The cold eyes flickered. ‘Fortunately for him, no.’
‘You knew who he was?’
‘Yes. Sturmbannführer Heinz Geistardt. He was a murderer. It was my dearest wish that I might meet him.’
‘What would you have done if you had?’
The Baron blinked. ‘Shot him,’ he said. He sounded as if Pel ought to have known.
Pel’s thin dark face melted in a smile. ‘That’s what Heutelet telephoned about, isn’t it?’ he said.
The Baron frowned. ‘Yes,’ he snapped.
‘Because he’d heard Geistardt had been seen.’
‘Yes.’
‘He never paid for his crimes, did he?’
The Baron shrugged. ‘American-British soft-heartedness. They lean over backwards to explain away the acts of criminals.’ He seemed to be warming up at last and his face had reddened. ‘But for them we should have hanged the lot – guilty or not. But, of course, Britain and America were never occupied.

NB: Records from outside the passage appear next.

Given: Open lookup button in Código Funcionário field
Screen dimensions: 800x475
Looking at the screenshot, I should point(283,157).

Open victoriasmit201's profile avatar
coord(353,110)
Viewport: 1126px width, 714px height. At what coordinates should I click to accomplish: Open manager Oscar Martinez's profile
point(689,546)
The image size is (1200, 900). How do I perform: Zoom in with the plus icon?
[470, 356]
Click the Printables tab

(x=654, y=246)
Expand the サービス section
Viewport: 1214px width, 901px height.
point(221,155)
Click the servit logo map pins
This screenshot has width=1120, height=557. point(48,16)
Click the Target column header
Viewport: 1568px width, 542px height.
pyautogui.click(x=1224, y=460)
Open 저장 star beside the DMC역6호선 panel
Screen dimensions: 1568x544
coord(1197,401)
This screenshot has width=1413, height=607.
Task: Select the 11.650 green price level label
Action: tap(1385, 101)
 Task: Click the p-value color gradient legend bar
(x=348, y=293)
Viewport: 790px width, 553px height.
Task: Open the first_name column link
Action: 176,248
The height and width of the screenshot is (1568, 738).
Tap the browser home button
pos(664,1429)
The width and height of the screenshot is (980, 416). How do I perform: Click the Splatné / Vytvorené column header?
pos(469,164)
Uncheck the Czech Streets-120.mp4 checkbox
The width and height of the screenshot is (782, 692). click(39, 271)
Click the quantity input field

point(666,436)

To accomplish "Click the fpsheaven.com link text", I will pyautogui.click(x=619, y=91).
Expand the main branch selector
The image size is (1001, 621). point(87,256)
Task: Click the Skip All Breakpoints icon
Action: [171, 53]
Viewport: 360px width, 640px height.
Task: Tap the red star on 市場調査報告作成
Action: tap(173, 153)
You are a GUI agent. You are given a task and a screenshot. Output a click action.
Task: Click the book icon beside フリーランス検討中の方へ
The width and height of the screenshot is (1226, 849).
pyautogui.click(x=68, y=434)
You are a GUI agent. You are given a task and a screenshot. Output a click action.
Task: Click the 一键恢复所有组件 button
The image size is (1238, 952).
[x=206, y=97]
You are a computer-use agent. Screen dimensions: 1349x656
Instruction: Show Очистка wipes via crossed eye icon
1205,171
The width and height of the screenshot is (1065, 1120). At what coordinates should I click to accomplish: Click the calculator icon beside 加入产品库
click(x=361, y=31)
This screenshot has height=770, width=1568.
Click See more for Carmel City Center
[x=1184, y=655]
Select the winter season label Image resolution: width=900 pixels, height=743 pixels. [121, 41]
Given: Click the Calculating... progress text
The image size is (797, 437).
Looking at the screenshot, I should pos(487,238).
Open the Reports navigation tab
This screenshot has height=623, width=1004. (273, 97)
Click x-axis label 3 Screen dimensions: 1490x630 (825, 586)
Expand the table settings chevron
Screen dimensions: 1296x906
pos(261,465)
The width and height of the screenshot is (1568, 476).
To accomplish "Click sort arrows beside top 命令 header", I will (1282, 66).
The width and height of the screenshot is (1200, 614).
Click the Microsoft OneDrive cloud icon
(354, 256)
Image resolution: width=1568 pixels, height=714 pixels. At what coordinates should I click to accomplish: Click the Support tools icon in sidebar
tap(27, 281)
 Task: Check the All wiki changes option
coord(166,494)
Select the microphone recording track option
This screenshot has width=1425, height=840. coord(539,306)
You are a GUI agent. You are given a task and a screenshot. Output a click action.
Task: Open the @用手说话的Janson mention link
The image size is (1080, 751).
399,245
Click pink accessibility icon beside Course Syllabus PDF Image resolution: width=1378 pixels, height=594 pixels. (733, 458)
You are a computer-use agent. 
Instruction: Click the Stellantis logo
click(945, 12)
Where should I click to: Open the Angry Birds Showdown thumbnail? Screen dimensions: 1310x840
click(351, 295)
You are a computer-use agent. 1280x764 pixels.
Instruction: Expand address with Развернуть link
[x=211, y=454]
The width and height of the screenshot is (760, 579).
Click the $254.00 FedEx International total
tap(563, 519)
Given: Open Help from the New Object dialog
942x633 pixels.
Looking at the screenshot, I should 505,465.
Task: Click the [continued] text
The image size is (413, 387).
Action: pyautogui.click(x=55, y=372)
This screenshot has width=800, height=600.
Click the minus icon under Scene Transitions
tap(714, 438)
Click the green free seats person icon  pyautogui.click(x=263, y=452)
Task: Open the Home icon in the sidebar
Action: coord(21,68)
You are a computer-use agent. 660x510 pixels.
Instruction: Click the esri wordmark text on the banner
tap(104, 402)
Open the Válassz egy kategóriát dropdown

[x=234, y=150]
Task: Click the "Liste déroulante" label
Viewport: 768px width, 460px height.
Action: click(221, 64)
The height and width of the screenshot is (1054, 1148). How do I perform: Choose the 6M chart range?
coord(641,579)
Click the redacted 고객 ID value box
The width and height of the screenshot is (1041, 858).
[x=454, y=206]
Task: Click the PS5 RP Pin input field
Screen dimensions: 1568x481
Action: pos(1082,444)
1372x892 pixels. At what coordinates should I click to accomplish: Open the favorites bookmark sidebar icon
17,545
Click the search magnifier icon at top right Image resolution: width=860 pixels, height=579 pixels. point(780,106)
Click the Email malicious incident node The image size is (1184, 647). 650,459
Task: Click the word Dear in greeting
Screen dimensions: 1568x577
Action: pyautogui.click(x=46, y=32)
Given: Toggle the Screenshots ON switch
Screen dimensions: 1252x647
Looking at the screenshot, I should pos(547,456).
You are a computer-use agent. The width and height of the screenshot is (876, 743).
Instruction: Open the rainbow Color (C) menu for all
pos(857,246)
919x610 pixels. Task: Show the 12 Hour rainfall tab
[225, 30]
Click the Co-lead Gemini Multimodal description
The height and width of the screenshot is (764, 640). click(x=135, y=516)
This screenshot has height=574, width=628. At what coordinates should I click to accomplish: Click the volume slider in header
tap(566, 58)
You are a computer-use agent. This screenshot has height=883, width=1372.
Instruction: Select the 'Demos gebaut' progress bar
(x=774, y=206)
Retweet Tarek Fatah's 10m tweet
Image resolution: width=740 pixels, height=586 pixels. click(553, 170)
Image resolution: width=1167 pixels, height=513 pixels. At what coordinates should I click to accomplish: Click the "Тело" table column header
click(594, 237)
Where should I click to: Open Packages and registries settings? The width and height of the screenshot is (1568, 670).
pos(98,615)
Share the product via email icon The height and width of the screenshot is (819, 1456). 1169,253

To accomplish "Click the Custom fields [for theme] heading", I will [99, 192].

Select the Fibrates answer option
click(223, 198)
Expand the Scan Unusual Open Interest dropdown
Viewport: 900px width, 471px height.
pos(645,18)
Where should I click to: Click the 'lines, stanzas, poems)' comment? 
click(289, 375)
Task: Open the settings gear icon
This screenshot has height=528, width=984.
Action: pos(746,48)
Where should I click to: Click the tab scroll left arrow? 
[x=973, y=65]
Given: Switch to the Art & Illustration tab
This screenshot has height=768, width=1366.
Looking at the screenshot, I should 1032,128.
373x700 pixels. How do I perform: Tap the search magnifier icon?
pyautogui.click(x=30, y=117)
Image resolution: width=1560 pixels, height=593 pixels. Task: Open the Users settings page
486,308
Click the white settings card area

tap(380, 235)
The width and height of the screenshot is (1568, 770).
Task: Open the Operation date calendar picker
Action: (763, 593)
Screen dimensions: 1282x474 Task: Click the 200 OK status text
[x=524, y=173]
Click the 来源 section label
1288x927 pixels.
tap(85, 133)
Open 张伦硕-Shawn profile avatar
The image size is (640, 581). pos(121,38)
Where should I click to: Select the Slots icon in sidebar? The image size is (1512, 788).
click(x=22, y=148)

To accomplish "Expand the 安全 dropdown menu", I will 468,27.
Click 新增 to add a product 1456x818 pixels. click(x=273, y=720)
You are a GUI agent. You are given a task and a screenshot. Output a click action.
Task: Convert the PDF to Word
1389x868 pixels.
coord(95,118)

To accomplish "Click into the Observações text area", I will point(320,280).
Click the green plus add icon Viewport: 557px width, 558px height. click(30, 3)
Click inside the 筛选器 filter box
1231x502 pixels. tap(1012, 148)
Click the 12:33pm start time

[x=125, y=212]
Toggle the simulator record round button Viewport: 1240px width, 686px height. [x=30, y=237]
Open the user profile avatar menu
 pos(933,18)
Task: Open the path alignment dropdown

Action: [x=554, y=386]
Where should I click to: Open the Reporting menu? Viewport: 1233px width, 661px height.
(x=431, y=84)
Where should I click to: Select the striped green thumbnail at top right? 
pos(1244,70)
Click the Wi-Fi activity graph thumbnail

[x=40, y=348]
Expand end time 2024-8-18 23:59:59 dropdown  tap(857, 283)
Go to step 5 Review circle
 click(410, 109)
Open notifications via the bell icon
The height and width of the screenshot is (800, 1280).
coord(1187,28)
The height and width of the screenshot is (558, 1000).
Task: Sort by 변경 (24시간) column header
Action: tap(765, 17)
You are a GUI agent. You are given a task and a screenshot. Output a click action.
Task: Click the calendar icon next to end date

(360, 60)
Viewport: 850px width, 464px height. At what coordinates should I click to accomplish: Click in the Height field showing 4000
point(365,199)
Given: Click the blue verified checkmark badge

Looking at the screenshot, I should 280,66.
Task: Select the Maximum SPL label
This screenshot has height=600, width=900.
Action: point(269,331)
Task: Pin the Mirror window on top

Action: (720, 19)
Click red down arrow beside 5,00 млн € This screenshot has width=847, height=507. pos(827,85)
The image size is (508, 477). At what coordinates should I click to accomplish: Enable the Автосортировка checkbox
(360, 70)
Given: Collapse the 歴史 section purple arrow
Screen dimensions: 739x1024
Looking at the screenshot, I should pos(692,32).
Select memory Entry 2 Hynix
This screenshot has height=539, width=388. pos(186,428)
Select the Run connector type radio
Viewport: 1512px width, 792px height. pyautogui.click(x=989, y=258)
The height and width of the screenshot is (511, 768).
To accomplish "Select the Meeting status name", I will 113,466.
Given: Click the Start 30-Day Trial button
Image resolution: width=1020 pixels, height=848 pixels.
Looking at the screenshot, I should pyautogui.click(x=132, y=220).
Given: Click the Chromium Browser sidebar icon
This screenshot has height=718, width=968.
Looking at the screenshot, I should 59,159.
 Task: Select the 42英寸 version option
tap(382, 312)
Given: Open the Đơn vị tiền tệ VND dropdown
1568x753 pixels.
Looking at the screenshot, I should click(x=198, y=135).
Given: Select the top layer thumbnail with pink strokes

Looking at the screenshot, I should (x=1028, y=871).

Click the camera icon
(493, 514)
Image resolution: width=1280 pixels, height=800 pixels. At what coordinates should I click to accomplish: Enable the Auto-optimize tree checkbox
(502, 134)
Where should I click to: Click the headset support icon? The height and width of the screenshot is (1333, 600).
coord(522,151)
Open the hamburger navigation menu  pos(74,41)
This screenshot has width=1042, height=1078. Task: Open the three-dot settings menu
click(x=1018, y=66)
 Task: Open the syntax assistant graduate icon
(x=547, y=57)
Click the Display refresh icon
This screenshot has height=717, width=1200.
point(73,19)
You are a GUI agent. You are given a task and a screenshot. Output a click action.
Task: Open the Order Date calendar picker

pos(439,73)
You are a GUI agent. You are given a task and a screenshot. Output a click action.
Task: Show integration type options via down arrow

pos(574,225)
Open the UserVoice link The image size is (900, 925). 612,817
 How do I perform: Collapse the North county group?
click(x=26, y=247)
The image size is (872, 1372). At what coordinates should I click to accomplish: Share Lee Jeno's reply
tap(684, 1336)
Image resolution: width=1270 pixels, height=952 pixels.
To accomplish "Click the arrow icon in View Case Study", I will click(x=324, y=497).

The Dutch and the Norwegians would say the same as us.’
So had Heutelet, Pel thought.
‘What do you know about Geistardt?’ he asked.
The cold eyes were full of anger now. ‘He was a murderer and a torturer of Frenchmen.’
‘In addition to that.’
‘Could there be more?’
‘There might be. I need to find out. I would appreciate your help.’
The Baron considered. His nose wrinkled as if Pel were a bad smell. ‘He was a characterless monster’ he said. ‘What can one say about a mere boy?’
‘He was a boy?’
‘Twenty-two or three. No more. I suspect he had influence with Himmler to be so important. He was the sort who tortures puppies or pulls the wings off flies. The school bully who enjoys seeing the smallest children weep.’
‘What did he look like?’
‘Fair-haired. Blue-eyed. Tall. Not sturdily built. But I imagine he wasn’t a weakling.’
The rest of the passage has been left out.